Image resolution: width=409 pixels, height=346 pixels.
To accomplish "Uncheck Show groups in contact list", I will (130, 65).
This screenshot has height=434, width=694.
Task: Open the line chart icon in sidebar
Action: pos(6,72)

★ ★ ★

What the task requires >> Type the data again exactly. Leave nothing out.

Exercise result >>
Image resolution: width=409 pixels, height=346 pixels.
To accomplish "Uncheck Show groups in contact list", I will (130, 65).
This screenshot has height=434, width=694.
Task: Open the line chart icon in sidebar
Action: pos(6,72)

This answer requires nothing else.